• [Your objective]: Check every line below for the word "accomplish" and copy the ones that have it.

(Stored entries)
****************************************

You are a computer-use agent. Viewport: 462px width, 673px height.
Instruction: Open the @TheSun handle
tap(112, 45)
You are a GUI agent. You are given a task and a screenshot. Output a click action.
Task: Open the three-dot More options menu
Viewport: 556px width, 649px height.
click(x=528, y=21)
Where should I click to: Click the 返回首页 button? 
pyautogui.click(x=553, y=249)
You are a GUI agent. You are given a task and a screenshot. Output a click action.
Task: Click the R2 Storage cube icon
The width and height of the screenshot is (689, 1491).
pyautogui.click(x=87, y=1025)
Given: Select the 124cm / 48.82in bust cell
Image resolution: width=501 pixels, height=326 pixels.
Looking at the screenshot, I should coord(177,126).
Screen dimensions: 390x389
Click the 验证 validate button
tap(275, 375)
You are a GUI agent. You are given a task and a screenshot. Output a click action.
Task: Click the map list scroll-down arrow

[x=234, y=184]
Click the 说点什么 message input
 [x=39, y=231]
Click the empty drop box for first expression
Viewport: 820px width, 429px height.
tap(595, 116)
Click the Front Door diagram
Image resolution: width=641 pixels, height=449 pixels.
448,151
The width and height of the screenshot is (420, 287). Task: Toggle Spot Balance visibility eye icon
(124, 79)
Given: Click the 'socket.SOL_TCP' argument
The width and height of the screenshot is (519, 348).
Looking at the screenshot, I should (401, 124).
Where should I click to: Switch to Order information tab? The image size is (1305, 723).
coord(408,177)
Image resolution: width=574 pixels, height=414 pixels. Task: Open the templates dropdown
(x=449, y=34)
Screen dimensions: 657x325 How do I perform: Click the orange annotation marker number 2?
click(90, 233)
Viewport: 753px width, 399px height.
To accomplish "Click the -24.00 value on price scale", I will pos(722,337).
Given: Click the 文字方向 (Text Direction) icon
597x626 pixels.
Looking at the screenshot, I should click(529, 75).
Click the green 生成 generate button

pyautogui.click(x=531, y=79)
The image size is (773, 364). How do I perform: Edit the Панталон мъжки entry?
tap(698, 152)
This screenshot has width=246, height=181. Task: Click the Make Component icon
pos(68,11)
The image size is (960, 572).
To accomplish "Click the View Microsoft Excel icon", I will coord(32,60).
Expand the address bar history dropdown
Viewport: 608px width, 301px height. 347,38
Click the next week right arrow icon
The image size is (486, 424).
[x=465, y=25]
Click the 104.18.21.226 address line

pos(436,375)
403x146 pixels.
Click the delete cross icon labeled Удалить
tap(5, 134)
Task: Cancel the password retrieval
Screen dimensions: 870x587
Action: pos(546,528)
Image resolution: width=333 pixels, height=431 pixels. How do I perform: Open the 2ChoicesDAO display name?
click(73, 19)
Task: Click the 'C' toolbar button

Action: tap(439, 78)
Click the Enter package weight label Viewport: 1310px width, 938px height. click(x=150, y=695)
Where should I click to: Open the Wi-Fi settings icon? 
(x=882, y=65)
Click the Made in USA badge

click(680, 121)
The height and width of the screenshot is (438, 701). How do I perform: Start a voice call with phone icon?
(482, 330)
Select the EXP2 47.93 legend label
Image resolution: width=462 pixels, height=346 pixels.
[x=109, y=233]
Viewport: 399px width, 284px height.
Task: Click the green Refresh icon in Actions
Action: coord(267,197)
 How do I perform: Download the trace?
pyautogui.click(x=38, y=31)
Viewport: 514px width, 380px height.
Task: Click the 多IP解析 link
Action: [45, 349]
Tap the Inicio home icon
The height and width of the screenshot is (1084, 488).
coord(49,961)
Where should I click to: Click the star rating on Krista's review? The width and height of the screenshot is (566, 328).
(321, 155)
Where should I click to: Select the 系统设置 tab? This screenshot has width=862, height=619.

****************************************

• [Your response]:
To accomplish "Click the -24.00 value on price scale", I will pos(722,337).
To accomplish "Click the View Microsoft Excel icon", I will coord(32,60).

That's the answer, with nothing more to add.